TASK DIRECTIONS: Rewrite the records from the line with "968x703 pixels. How" to the line with "(x=642, y=131)", including both of those lines, as a numbered list that skips blank lines. Leave the pictures out of your answer.

(Data on locating visible targets)
▬▬▬▬▬▬
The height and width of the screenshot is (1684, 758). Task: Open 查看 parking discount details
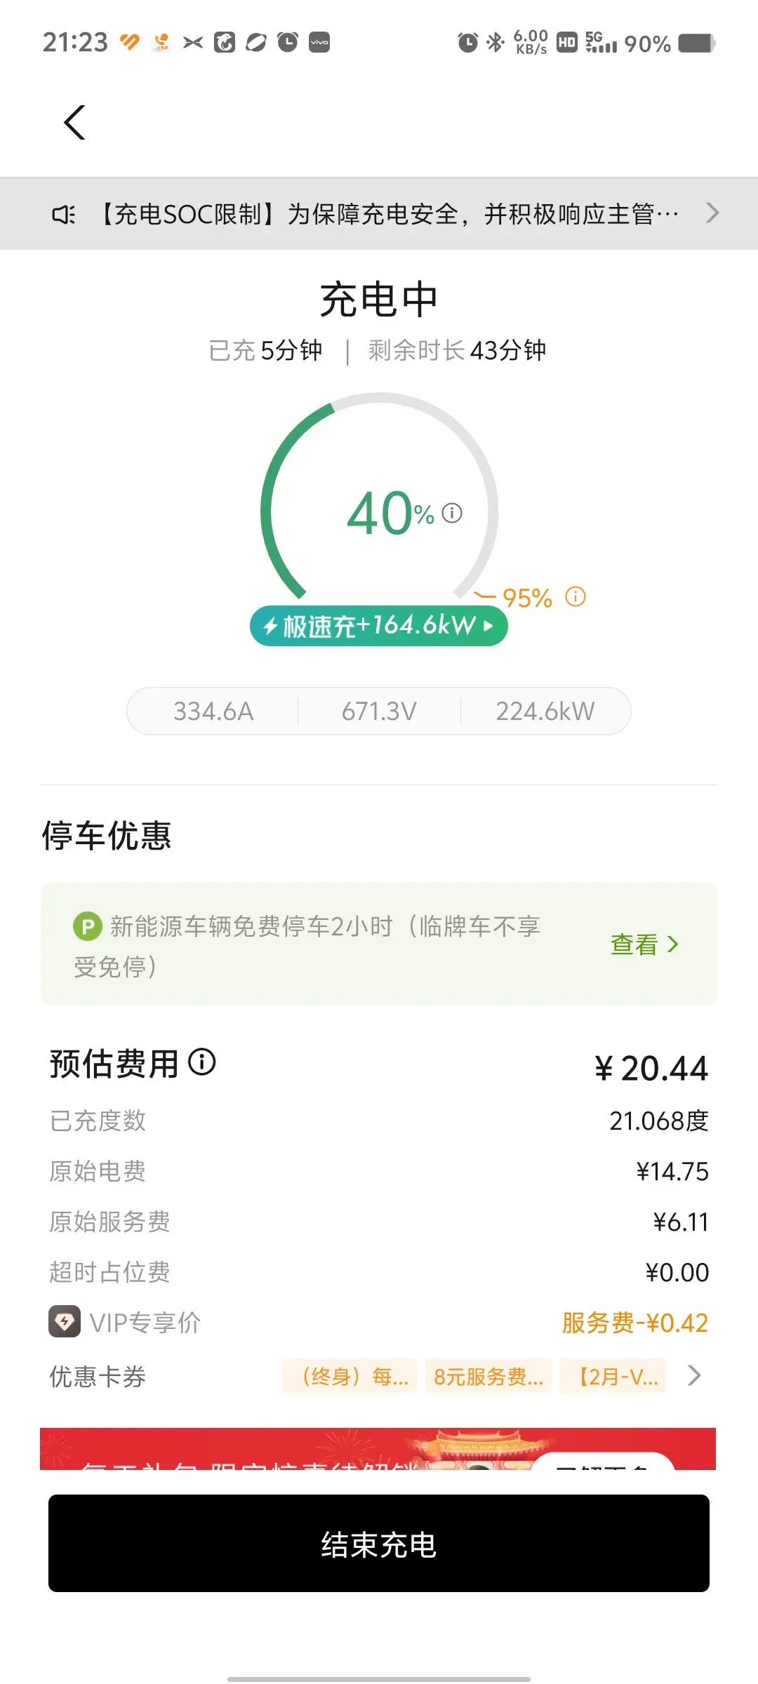644,944
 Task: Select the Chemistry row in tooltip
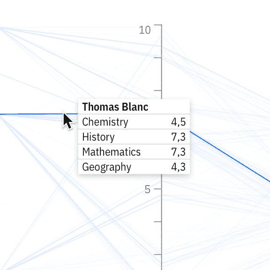[134, 122]
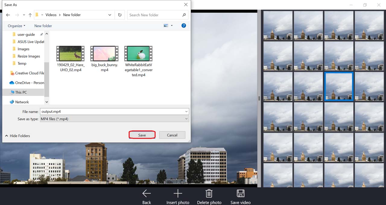This screenshot has width=386, height=205.
Task: Open the Organize menu
Action: (17, 26)
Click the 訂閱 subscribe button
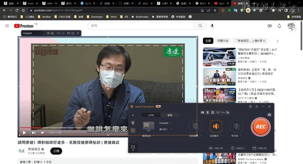This screenshot has height=164, width=303. (56, 151)
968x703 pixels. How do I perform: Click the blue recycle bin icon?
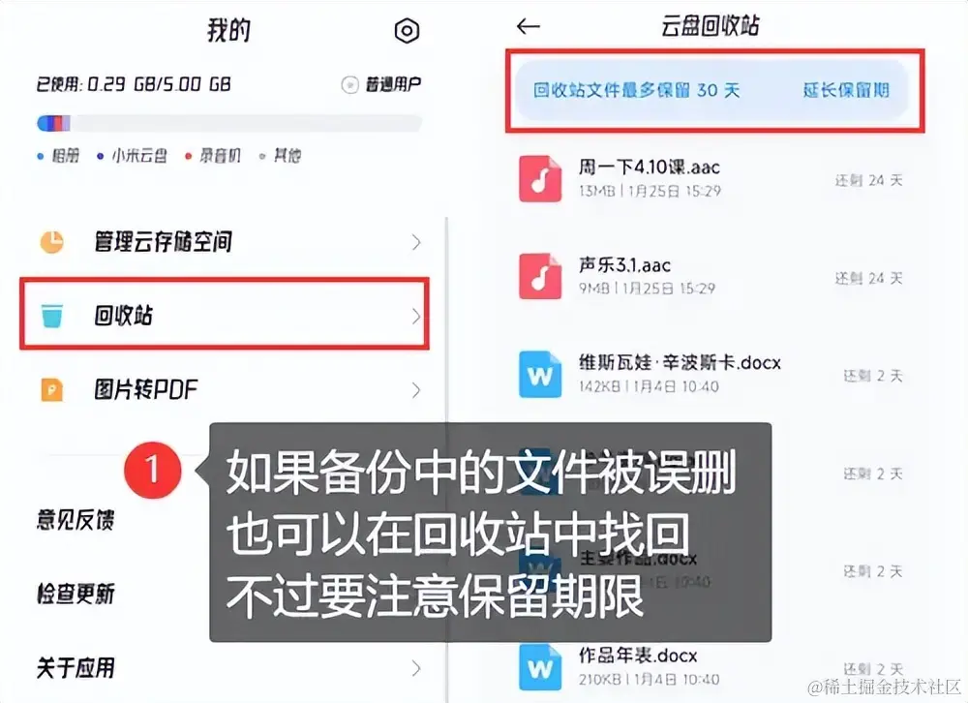(x=52, y=315)
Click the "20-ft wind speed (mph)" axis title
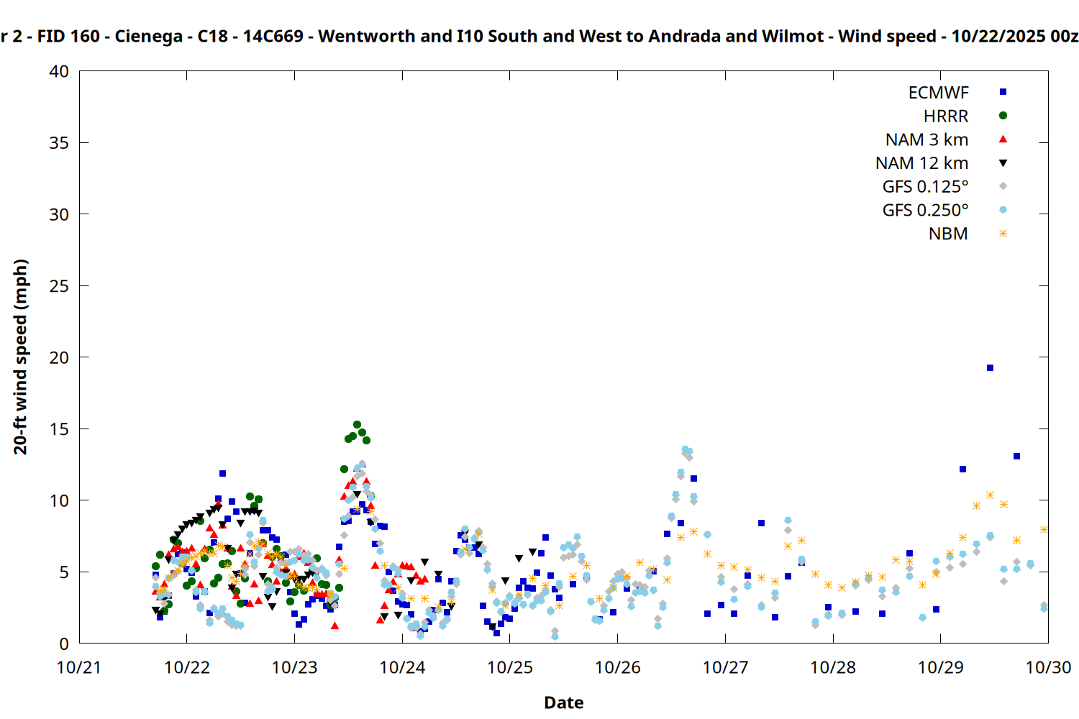The image size is (1079, 719). (20, 357)
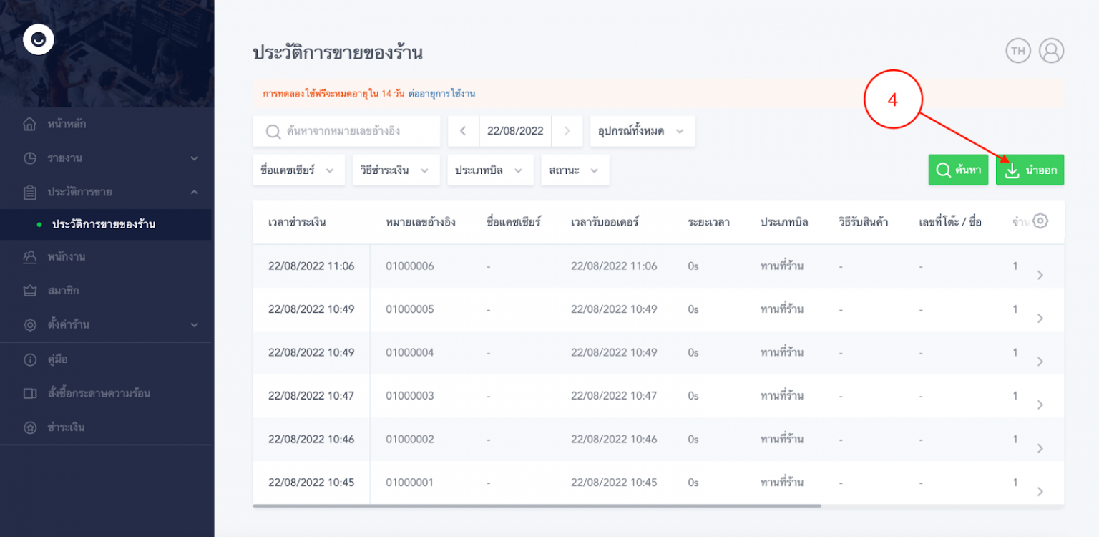Open the อุปกรณ์ทั้งหมด device filter dropdown
The height and width of the screenshot is (537, 1099).
(x=642, y=131)
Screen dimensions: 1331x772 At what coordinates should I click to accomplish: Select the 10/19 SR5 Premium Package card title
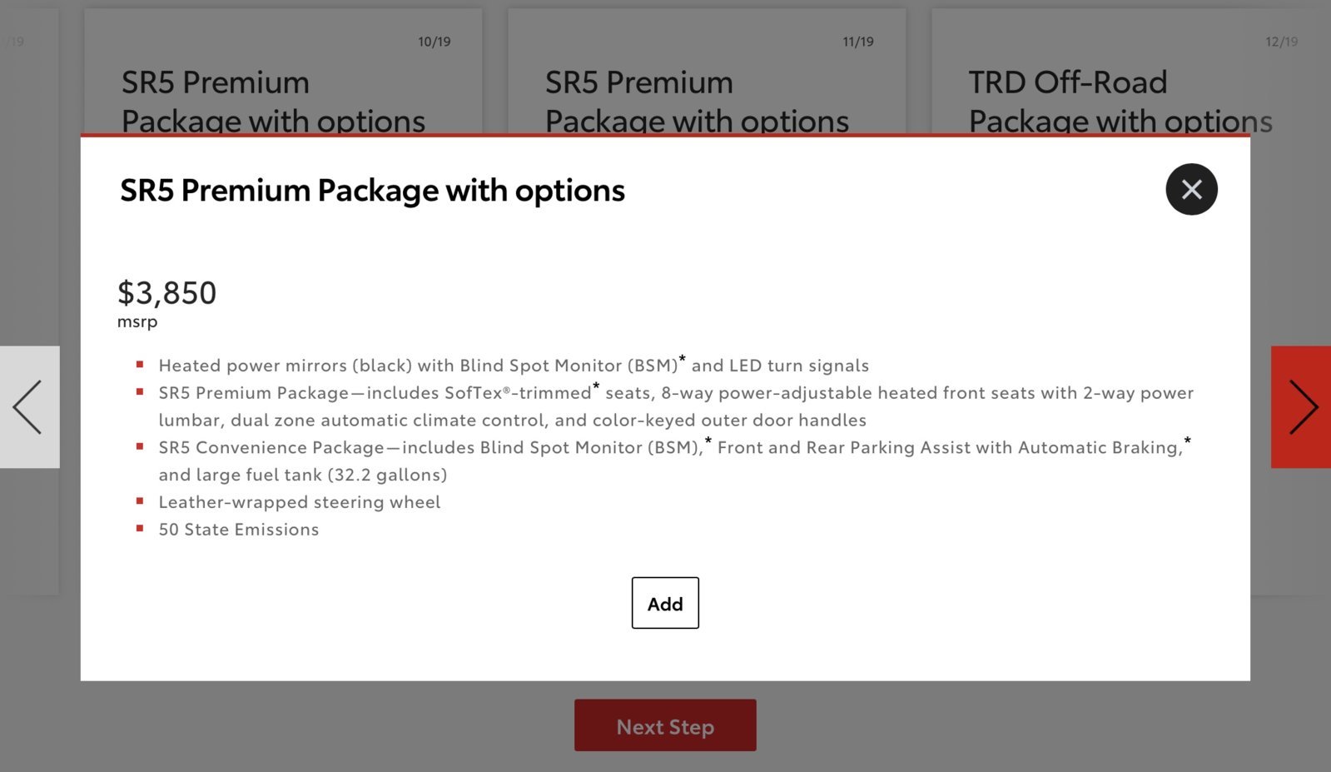click(x=273, y=101)
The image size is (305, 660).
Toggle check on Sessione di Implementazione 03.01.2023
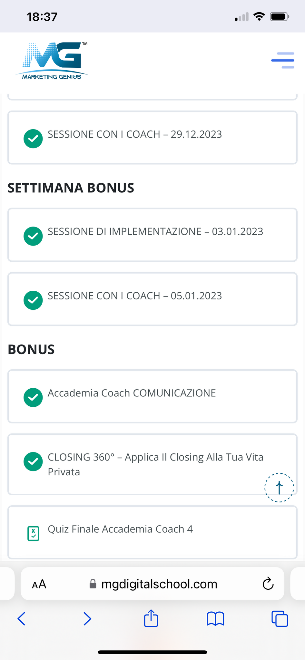coord(33,236)
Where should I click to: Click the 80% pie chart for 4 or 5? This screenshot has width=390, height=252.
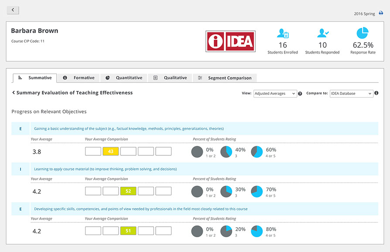[257, 231]
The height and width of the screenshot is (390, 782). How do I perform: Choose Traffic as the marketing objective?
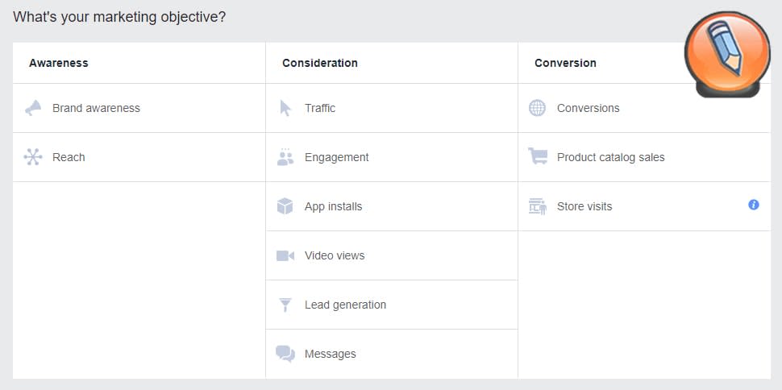pyautogui.click(x=320, y=108)
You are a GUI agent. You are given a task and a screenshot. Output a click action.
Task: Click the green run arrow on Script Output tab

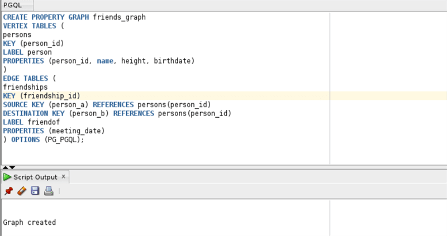[x=7, y=177]
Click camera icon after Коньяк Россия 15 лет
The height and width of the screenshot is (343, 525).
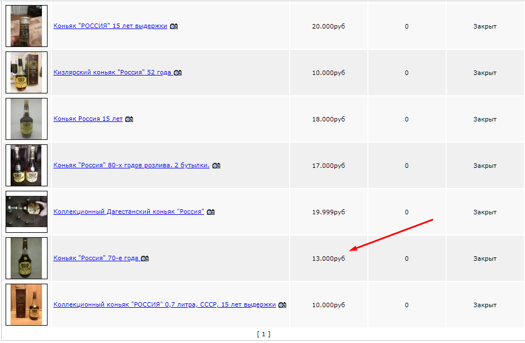(129, 119)
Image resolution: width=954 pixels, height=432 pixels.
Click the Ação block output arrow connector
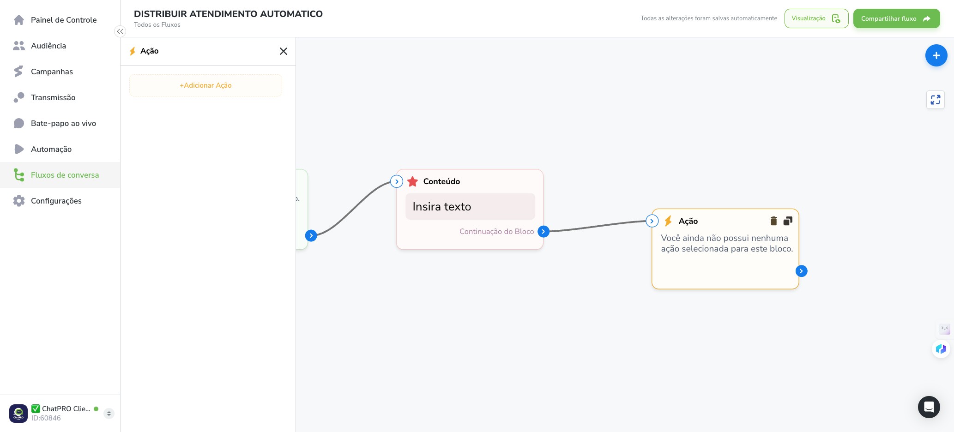(x=802, y=271)
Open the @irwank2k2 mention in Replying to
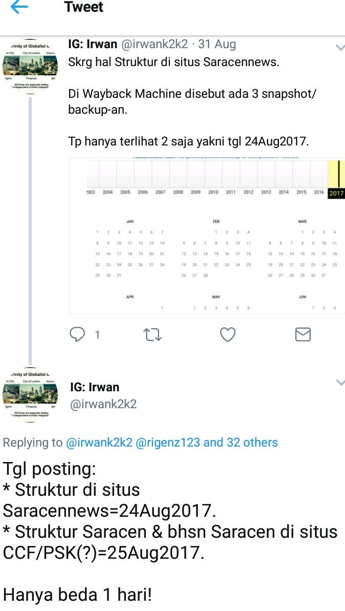This screenshot has width=345, height=611. pos(99,443)
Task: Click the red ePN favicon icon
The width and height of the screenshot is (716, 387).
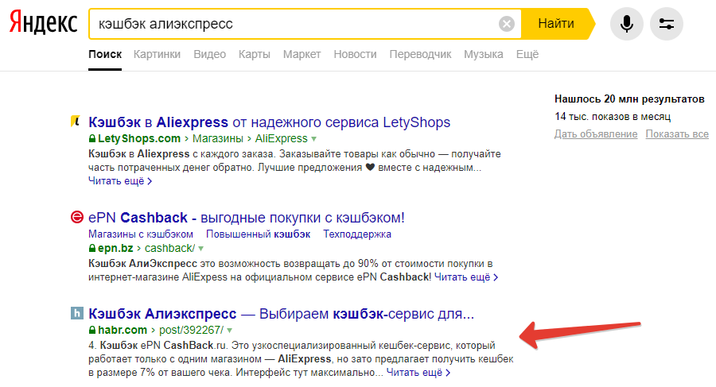Action: pyautogui.click(x=76, y=218)
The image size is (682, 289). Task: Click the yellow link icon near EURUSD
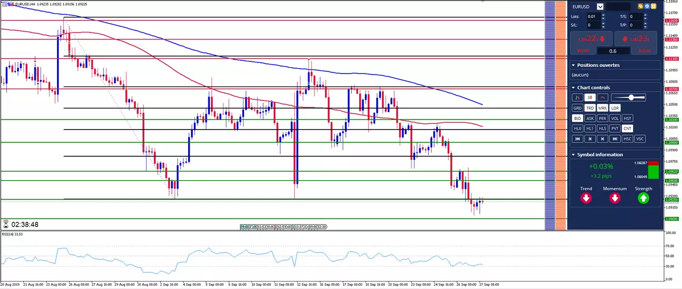pos(640,6)
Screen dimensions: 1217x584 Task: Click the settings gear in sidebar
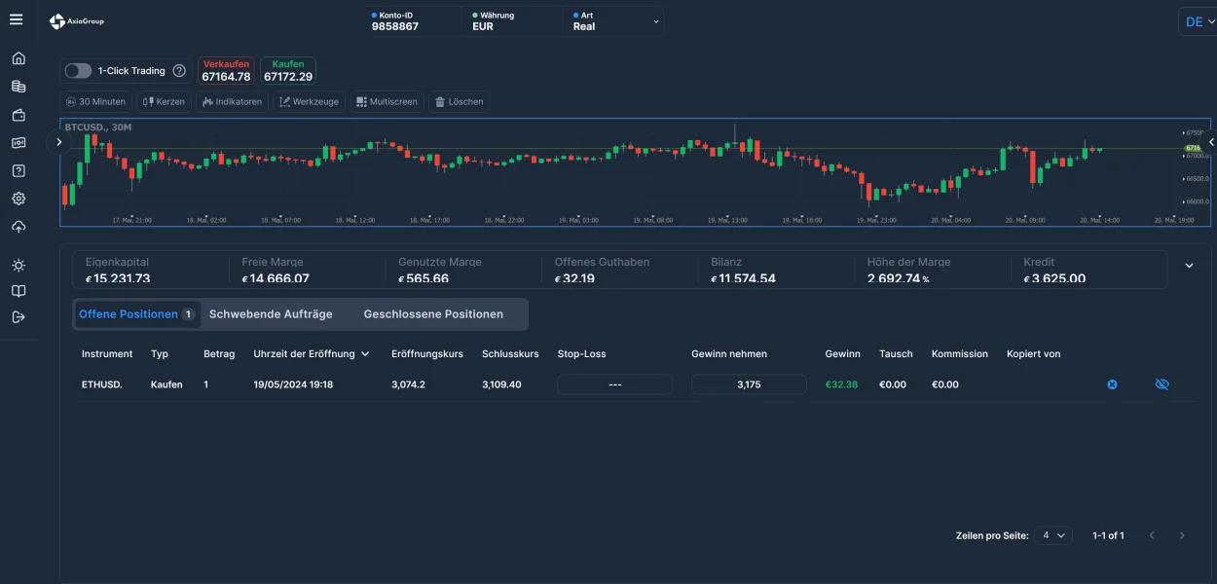point(18,199)
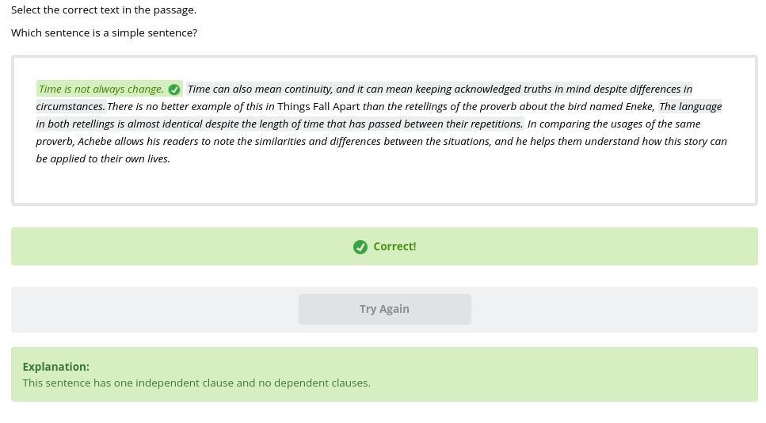Click the question "Which sentence is a simple sentence?"
The height and width of the screenshot is (423, 766).
[x=104, y=32]
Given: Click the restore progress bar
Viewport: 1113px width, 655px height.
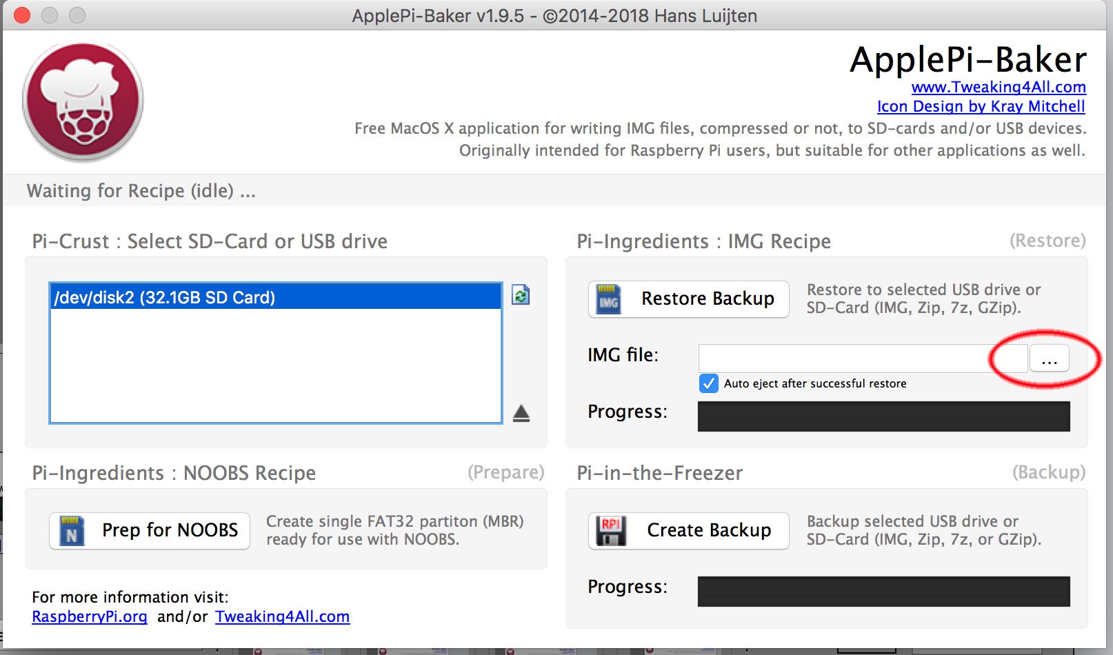Looking at the screenshot, I should (x=883, y=416).
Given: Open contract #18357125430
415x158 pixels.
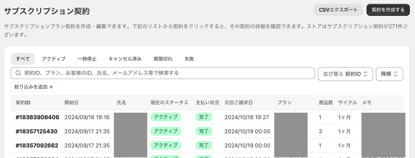Looking at the screenshot, I should [x=37, y=131].
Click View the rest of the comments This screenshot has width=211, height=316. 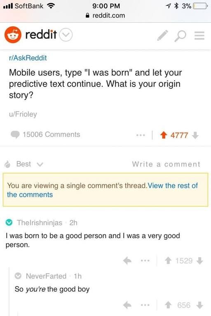click(x=102, y=190)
▬▬▬▬▬▬
ANSWER TO THE PROBLEM:
1. 968x703 pixels. How do I perform: Click the blue recycle bin icon?
2. (x=52, y=315)
3. Click the "20-ft wind speed (mph)" axis title
4. The image size is (1079, 719). (20, 357)
5. Open the อุปกรณ์ทั้งหมด device filter dropdown
6. The height and width of the screenshot is (537, 1099).
7. (x=642, y=131)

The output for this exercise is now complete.